Prof Dr Ir Suhardi, M.Sc

Ketua Umum Partai Gerakan Indonesia Raya (Gerindra)

Rubrik: 

Edisi/Th: 

09/2013
"Sistem Proporsional Terbuka Jelas Bebani Partai dan Caleg"

Sistem proporsional terbuka yang akan diterapkan pada Pemilu 2014 dan sudah dikuatkan oleh Mahkamah Konstitusi membebani partai politik dan calon anggota legislatif karena biaya kampanye terlalu mahal.

Ketua Umum Partai Gerakan Indonesia Raya (Gerindra), Prof Dr  Ir Suhardi, M.Sc, berpendapat, sebaiknya sistem pemilu  kembali  ke sistem nomor  urut sehingga partai politik  hanya bertugas melakukan kampanye partai dan bukan mengampanyekan  masing-masing  individu.

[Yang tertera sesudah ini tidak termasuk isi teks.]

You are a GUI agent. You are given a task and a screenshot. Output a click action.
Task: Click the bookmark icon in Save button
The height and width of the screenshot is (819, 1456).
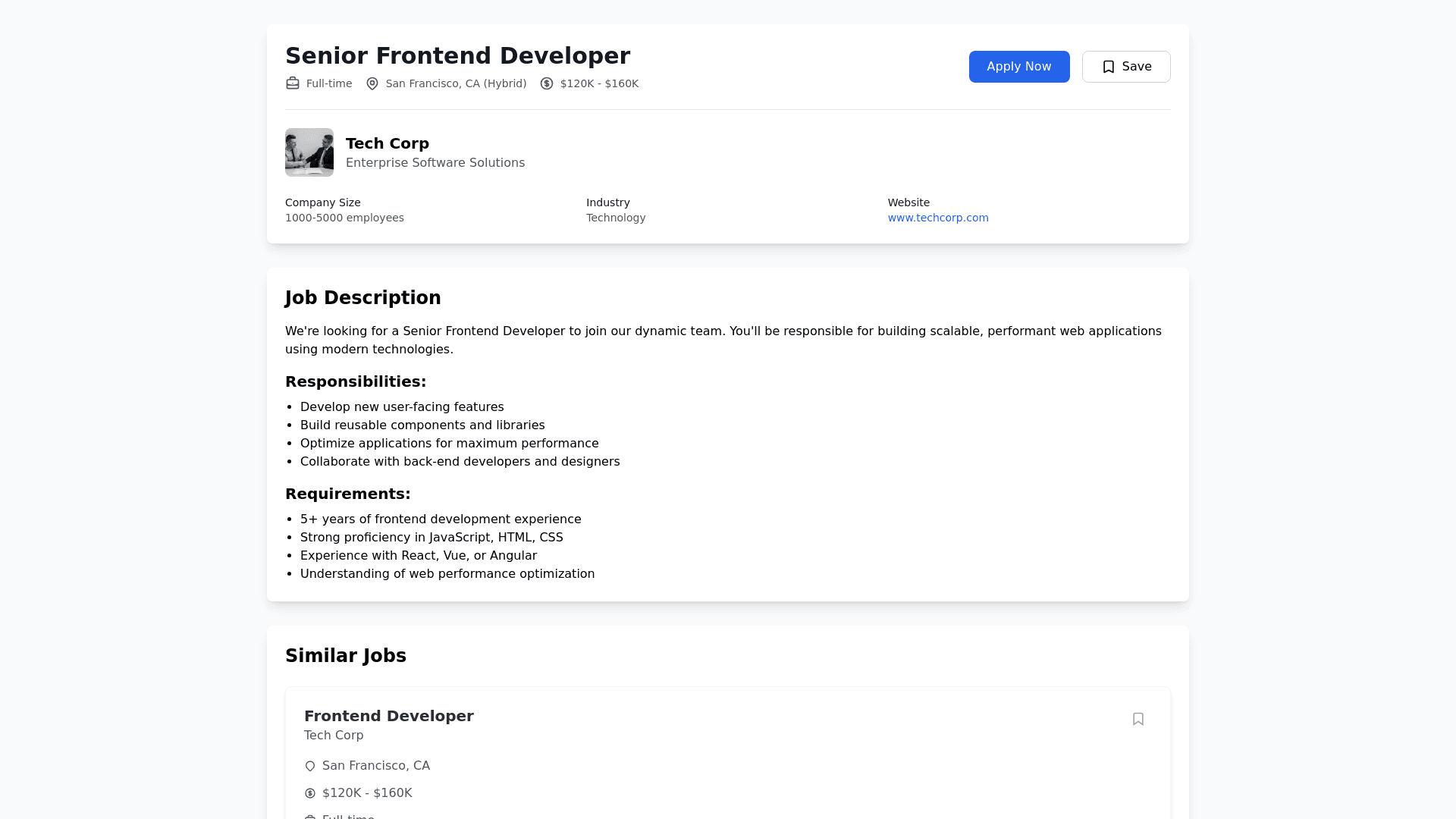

  ”Kalau dulu, partai hanya  perlu mengeluarkan biaya kampanye hanya untuk 12 atribut, sekarang  partai harus keluarkan uang untuk 22 ribu individu dikali 12 partai. Berarti, sekitar 252 atribut  yang harus dikeluarkan  biayanya. Dan ini pemborosan  luar  biasa,” kata Suhardi kepada Majalah  INTEGRITAS.